- WHAT TO WORK ON -
Please take the lines from the one holding "Select the Skype desktop shortcut" through the one holding "The height and" in the data below and copy them exactly.

- EXERCISE INPUTS -
....

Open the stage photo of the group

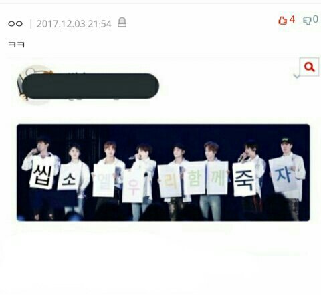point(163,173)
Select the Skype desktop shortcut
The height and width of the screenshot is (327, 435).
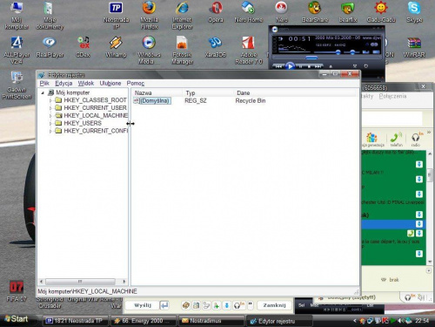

....

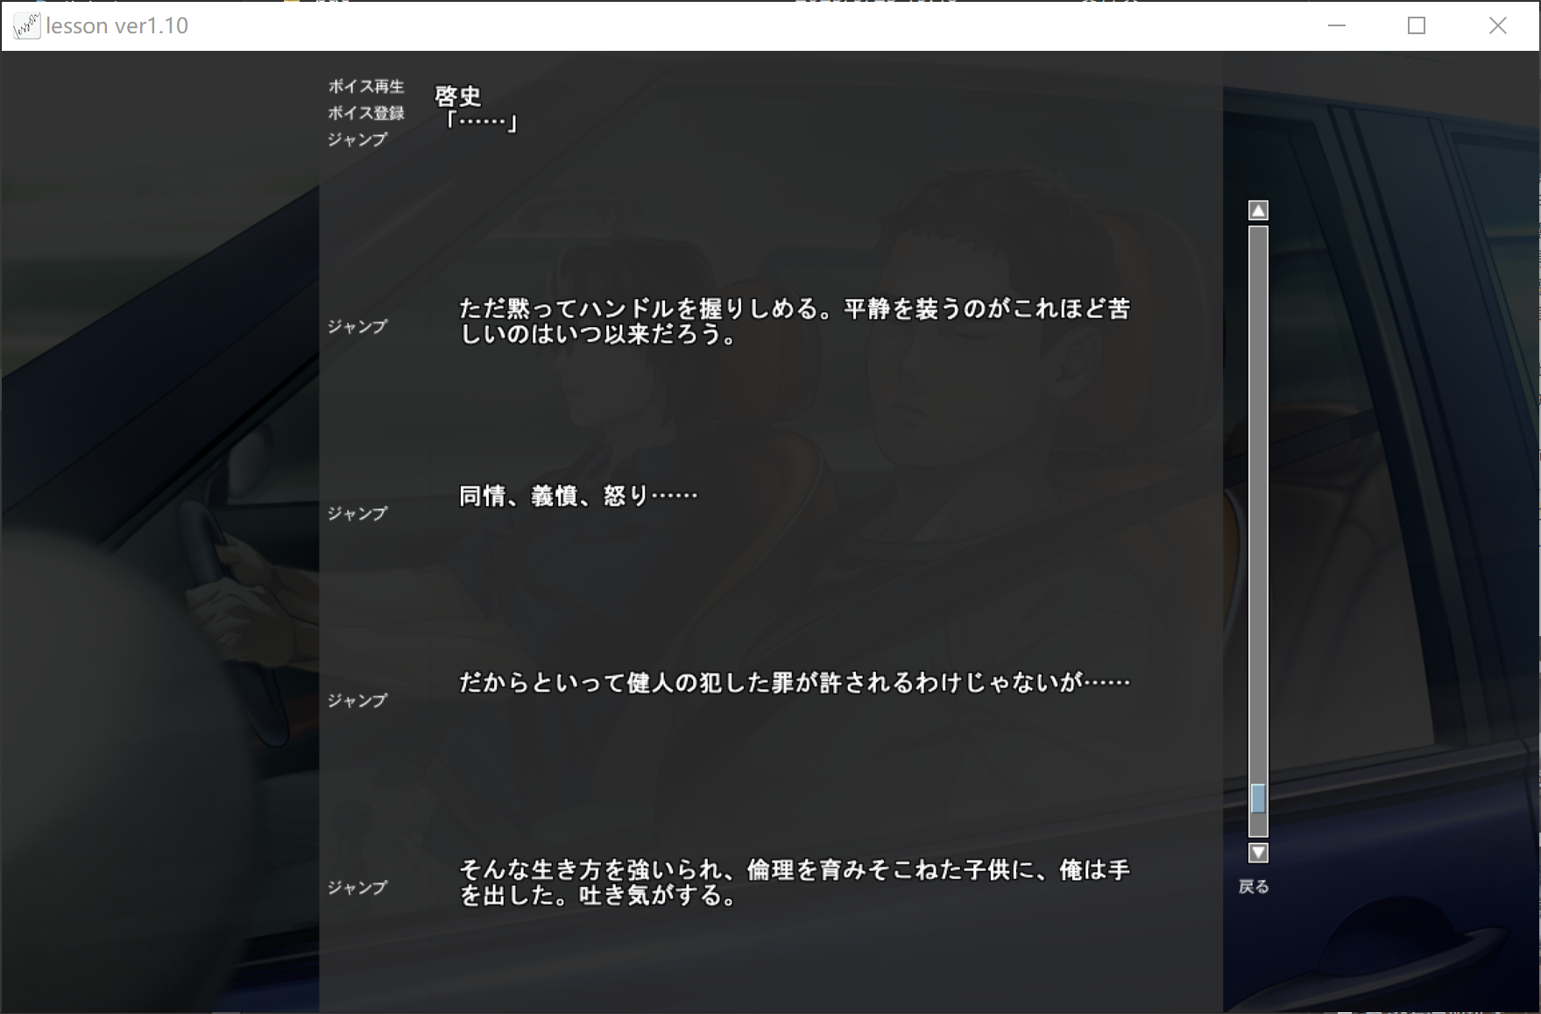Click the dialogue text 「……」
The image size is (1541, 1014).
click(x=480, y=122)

....

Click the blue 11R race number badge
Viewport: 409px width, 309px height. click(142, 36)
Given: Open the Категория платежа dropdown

....

- ANSWER BOX -
Select the Skype desktop shortcut
The height and width of the screenshot is (327, 435).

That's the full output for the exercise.